#### DIRECTIVE:
Rewrite the records from the line with "inhabitants or more'?" up to and including the line with "Action: point(164,150)", changing "Viewport" to "Window" and keeping everything else the same. Leave out the pictures.

[start RECORDS FOR PROCESSING]

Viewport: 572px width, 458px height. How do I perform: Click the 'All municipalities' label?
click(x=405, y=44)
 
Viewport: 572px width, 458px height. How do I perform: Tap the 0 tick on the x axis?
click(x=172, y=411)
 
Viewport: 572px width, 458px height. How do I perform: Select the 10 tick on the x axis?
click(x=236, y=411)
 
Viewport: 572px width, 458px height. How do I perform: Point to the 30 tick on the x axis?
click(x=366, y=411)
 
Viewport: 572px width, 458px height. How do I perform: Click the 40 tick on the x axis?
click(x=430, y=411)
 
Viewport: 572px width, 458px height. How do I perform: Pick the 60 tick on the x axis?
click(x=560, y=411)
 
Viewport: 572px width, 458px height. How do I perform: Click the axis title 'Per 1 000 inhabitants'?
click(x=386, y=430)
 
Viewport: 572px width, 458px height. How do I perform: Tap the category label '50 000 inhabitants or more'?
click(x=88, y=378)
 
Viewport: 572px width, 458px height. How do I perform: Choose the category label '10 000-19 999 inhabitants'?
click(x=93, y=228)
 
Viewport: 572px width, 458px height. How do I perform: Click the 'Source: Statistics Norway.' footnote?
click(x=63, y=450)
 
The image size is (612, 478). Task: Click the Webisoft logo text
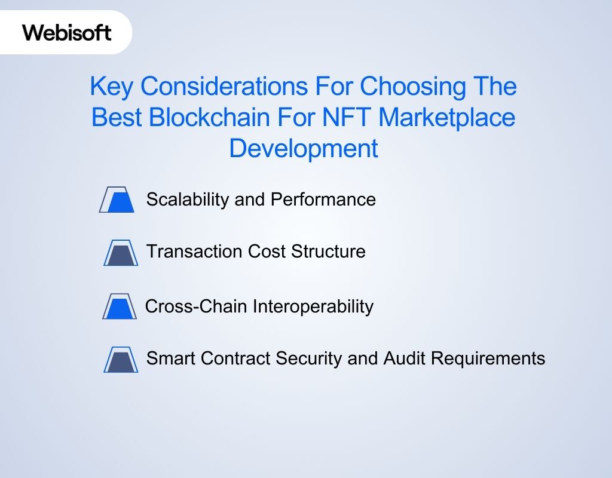tap(67, 32)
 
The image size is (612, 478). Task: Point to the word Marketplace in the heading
tap(446, 118)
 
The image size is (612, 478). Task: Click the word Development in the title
tap(304, 148)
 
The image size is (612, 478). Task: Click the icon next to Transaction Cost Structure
tap(120, 252)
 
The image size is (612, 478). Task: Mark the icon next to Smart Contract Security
tap(121, 359)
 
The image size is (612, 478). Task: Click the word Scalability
tap(188, 200)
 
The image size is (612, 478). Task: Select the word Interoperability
tap(313, 307)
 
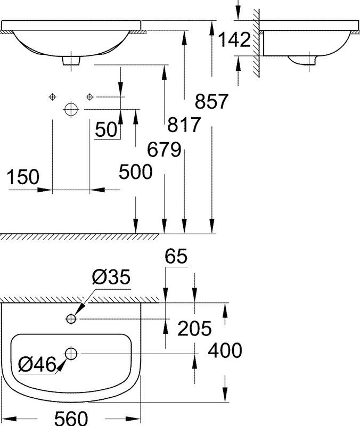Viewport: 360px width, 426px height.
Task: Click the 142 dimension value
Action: point(234,40)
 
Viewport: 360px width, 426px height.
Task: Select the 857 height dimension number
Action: point(211,101)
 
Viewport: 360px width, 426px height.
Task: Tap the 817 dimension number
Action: point(184,125)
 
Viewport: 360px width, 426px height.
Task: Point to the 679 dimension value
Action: point(164,150)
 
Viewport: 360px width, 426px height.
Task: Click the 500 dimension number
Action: point(136,171)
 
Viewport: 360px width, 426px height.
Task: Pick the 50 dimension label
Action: point(106,129)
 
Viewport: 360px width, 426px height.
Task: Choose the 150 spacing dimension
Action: point(23,177)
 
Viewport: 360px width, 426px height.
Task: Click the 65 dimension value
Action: point(176,256)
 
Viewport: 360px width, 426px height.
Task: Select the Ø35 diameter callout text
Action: point(111,277)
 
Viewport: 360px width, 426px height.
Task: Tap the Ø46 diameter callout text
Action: point(37,364)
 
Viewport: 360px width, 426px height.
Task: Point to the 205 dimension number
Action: point(194,328)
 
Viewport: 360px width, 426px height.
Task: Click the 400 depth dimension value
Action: point(225,350)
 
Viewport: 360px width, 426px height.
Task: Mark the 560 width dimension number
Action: point(71,418)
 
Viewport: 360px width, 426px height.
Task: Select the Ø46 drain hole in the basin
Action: point(71,354)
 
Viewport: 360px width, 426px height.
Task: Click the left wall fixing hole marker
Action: point(52,97)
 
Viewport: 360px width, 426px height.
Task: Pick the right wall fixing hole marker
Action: point(89,97)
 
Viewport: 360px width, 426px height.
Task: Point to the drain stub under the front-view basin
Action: point(71,61)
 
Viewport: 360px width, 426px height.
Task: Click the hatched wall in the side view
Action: point(256,43)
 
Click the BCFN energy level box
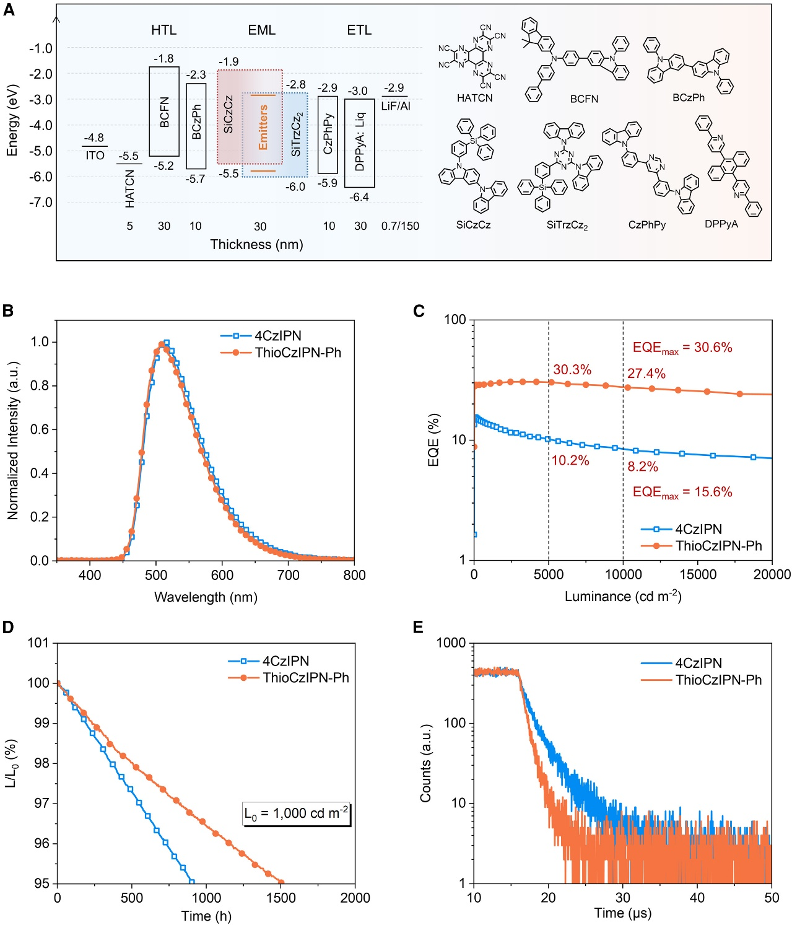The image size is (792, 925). (164, 112)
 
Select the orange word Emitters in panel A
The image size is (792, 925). (263, 128)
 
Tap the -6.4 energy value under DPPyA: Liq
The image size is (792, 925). (359, 197)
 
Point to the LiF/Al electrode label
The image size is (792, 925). (396, 106)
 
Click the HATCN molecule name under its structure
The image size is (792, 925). (475, 98)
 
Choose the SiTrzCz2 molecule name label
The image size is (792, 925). (567, 225)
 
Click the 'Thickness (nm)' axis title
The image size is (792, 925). (256, 244)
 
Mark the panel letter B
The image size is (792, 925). (8, 310)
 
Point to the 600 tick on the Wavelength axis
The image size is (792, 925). (222, 575)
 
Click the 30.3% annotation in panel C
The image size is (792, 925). (572, 370)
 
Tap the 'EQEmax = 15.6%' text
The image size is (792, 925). (682, 492)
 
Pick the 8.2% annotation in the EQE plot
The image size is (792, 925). (643, 467)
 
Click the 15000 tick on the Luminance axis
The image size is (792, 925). (698, 574)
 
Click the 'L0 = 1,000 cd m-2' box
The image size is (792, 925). (297, 813)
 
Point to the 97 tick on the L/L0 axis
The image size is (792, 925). (41, 803)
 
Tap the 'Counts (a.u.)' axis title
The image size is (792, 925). (425, 763)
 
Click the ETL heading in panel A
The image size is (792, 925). (359, 30)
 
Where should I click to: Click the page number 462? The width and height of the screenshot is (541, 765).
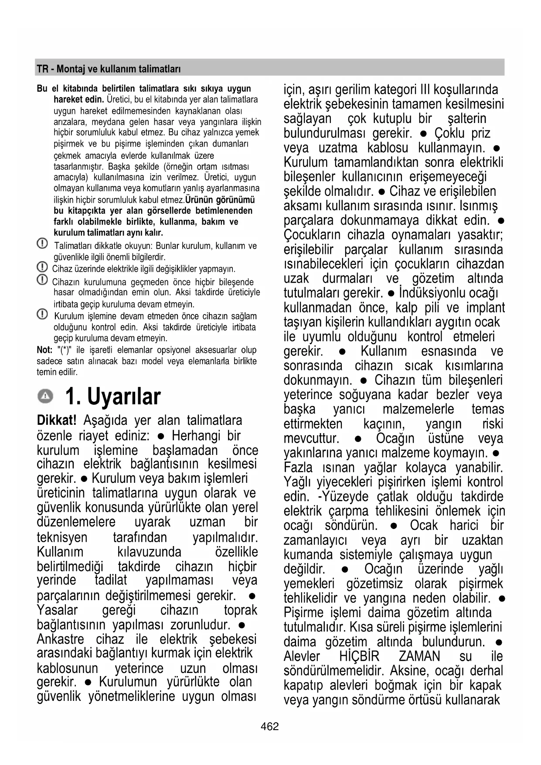(x=269, y=726)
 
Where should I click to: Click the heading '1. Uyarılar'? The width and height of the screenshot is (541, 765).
(x=113, y=396)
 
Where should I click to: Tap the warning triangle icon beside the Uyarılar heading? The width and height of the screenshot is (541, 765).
(x=45, y=396)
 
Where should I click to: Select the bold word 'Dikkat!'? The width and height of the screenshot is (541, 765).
(x=56, y=420)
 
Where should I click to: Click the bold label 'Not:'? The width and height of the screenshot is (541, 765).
(x=44, y=350)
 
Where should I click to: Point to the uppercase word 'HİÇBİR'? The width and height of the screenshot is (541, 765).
(x=359, y=656)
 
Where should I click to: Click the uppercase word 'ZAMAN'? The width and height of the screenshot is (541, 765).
(x=419, y=656)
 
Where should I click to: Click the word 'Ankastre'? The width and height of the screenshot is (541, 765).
(x=61, y=639)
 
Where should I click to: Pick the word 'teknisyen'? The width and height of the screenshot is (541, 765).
(x=62, y=537)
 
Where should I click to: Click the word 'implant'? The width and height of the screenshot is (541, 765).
(x=485, y=307)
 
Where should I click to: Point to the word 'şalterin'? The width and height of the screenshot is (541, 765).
(x=467, y=119)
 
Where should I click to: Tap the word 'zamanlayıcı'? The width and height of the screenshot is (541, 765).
(x=315, y=540)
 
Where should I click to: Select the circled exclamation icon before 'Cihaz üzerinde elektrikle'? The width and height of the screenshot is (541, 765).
(x=42, y=266)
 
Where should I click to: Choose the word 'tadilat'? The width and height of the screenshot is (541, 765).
(x=111, y=580)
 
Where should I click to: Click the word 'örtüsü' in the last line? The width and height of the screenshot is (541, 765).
(x=441, y=700)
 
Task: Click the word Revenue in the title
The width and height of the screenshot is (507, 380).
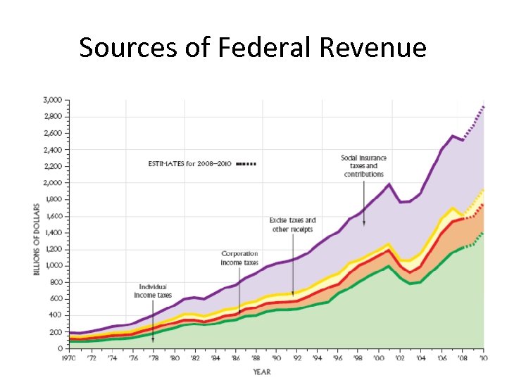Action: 373,48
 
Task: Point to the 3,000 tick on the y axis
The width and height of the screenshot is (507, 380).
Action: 53,99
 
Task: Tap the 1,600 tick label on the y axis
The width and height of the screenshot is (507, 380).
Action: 53,215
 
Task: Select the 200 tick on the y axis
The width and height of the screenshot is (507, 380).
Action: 56,331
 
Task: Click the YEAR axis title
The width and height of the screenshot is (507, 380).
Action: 263,372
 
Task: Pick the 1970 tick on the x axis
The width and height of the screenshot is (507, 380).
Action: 68,359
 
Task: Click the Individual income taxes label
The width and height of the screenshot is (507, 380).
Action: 153,291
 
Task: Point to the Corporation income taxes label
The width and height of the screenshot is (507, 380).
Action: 240,258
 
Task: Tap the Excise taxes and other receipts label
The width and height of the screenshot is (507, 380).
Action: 292,224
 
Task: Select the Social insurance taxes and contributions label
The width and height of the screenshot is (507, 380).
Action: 363,165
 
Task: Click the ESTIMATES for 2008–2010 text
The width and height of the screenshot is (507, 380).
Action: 189,164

[end RECORDS FOR PROCESSING]

#### RESPONSE FOR THIS EXERCISE:
Window: 572px width, 458px height. How do I perform: Tap the category label '50 000 inhabitants or more'?
click(x=88, y=378)
 
Window: 572px width, 458px height. How do I perform: Choose the category label '10 000-19 999 inhabitants'?
click(x=93, y=228)
 
Window: 572px width, 458px height. How do I perform: Click the 'Source: Statistics Norway.' footnote?
click(x=63, y=450)
 
The image size is (612, 478). Task: Click the Webisoft logo text
tap(67, 32)
 
The image size is (612, 478). Task: Point to the word Marketplace in the heading
tap(446, 118)
 
The image size is (612, 478). Task: Click the word Development in the title
tap(304, 148)
 
The image size is (612, 478). Task: Click the icon next to Transaction Cost Structure
tap(120, 252)
 
The image size is (612, 478). Task: Mark the icon next to Smart Contract Security
tap(121, 359)
 
The image size is (612, 478). Task: Click the word Scalability
tap(188, 200)
 
The image size is (612, 478). Task: Select the word Interoperability
tap(313, 307)
 
Window: 360px width, 426px height.
Task: Click the 142 dimension value
Action: point(234,40)
 
Window: 360px width, 426px height.
Task: Select the 857 height dimension number
Action: point(211,101)
 
Window: 360px width, 426px height.
Task: Tap the 817 dimension number
Action: point(184,125)
 
Window: 360px width, 426px height.
Task: Point to the 679 dimension value
Action: point(164,150)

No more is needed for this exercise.